Die Furche: Welche Geschichte erzählen Ihre Weine?

Muhr: Die Geschichte vom Spitzerberg, auf dem sie wachsen. Der ist sehr speziell. Es wäre ein Fehler, wenn ich versuchen würde, die Weine anders hinzubiegen, damit sie gefälliger sind. Deshalb mache ich pur das, was hier wächst. Und das ist etwas für sehr fortgeschrittene Weinkenner. Leute, die in der Musik schon beim Free Jazz angekommen sind.

Die Furche: Was macht einen Winzer zu einem Spitzenwinzer? Nur das Marketing?

Muhr: Nein, das beginnt mit der Auseinandersetzung mit dem Wein. Beim Bestreben, einen Weg zu finden, den Weingarten idealtypisch und individuell in die Flasche zu bringen. Ohne dieses Gefühl und natürlich das Handwerk geht da nichts. Erst dann kommt die Vermarktung ins Spiel. Sie zu verurteilen ist ein Blödsinn. Ich habe selbst am eigenen Wein gemerkt: Auch in der Fachwelt nützt es nichts, wenn ich einen grandiosen Wein einfach hinstelle. Weil sich gerade die anspruchsvolle Qualität nicht von selbst erklärt. Ich muss die Geschichte dahinter erzählen, was ich mir dabei gedacht habe, warum er genau so schmeckt.

Die Furche: Was hat den Ausschlag gegeben, dass Sie vor zehn Jahren beschlossen haben, selbst Wein zu machen?

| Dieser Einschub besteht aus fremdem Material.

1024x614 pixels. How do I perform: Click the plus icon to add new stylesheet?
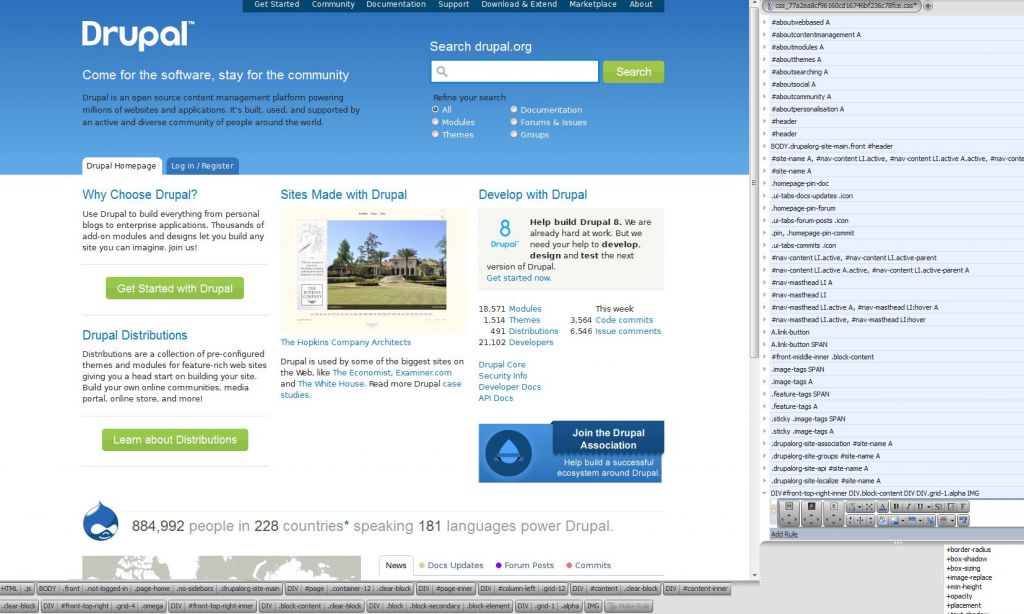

Muhr: Mich hat schon immer interessiert, wie es funktioniert, dass ich ein Stück Erde in einer Flasche schmecke. Die Abläufe, die dafür sorgen, dass ich in ein Glas rieche und sage "Meursault“ oder "Südsteiermark“, das ist meine große Faszination. Dazu kommt, dass ich in der PR meinen Erfolg an Werbeequivalenten oder Besucherzahlen ablesen kann. Aber das war mir zu wenig, ich wollte etwas angreifen. Wenn du selber Wein machst und beobachtest, wie er sich über Jahre verändert, wie er reift, zu einer Persönlichkeit wird, ist das so aufregend, wie wenn man Kinder hat.

Die Furche: Hat Sie das Weinmachen verändert?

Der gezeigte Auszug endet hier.